Data entries:
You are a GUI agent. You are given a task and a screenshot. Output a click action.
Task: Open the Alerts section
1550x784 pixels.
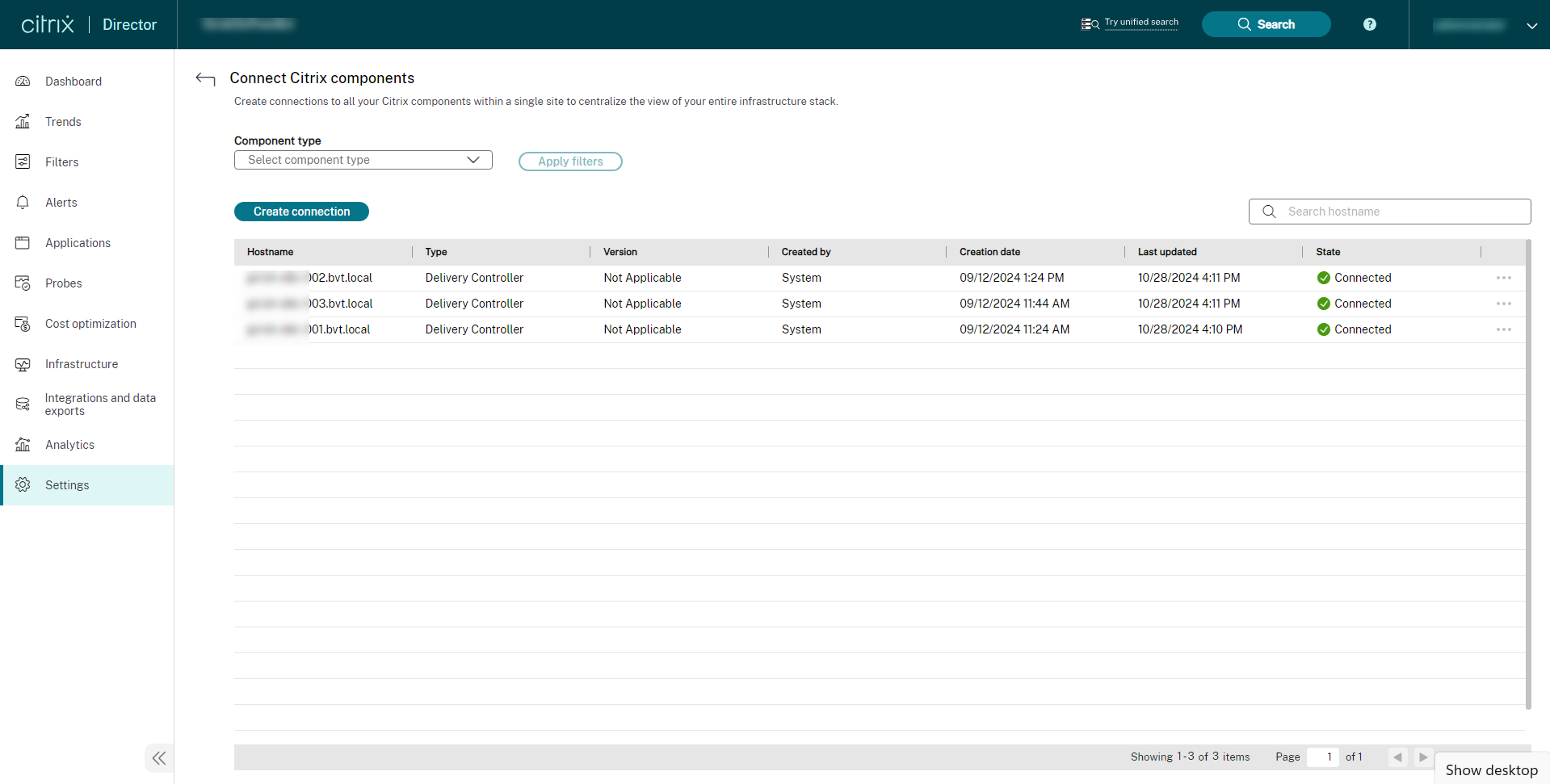(x=61, y=202)
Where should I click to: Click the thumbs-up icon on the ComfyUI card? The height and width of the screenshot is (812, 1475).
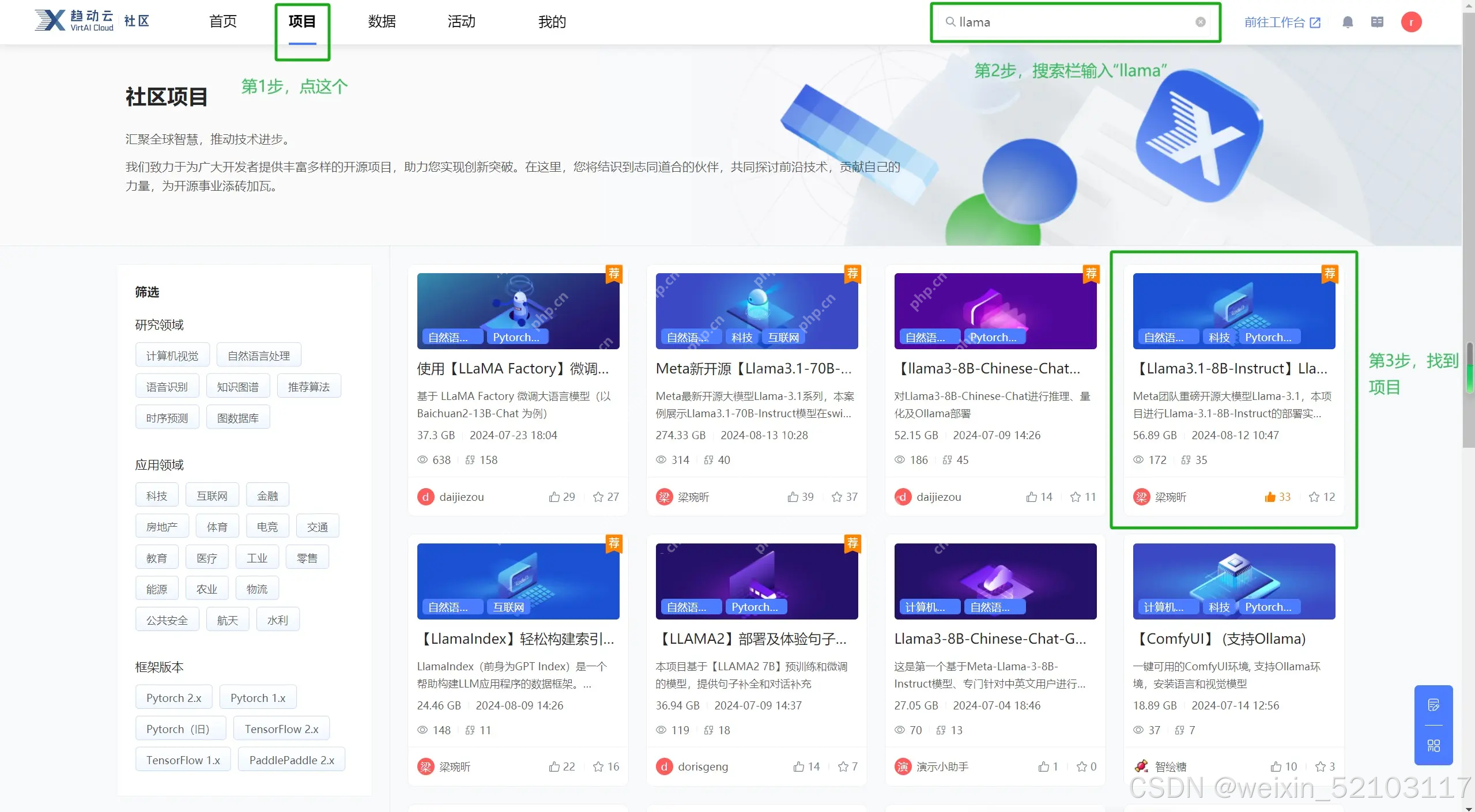coord(1278,766)
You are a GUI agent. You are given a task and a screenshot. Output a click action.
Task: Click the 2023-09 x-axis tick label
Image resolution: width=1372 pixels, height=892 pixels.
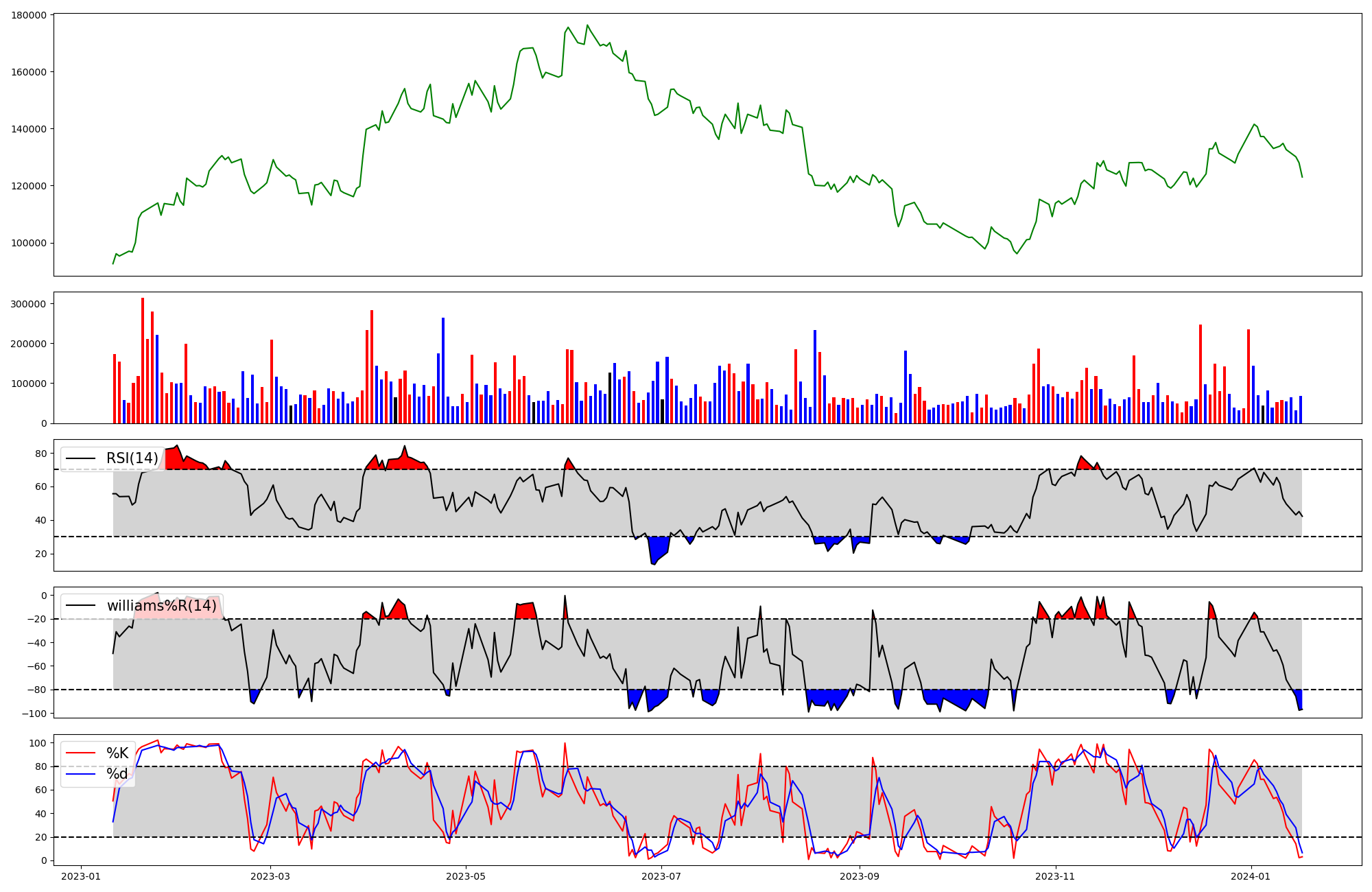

> Task objective:
Please restate word for word the lines above, starting with the line that holds "Task: Open the Alerts section" and ending with the final line of the records, while leaving out pictures.

> Task output:
Task: Open the Alerts section
1550x784 pixels.
(x=61, y=202)
Where should I click to: Click the thumbs-up icon on the ComfyUI card? The height and width of the screenshot is (812, 1475).
coord(1278,766)
You are a GUI agent. You are given a task and a screenshot. Output a click action.
Task: Click the 2023-09 x-axis tick label
Image resolution: width=1372 pixels, height=892 pixels.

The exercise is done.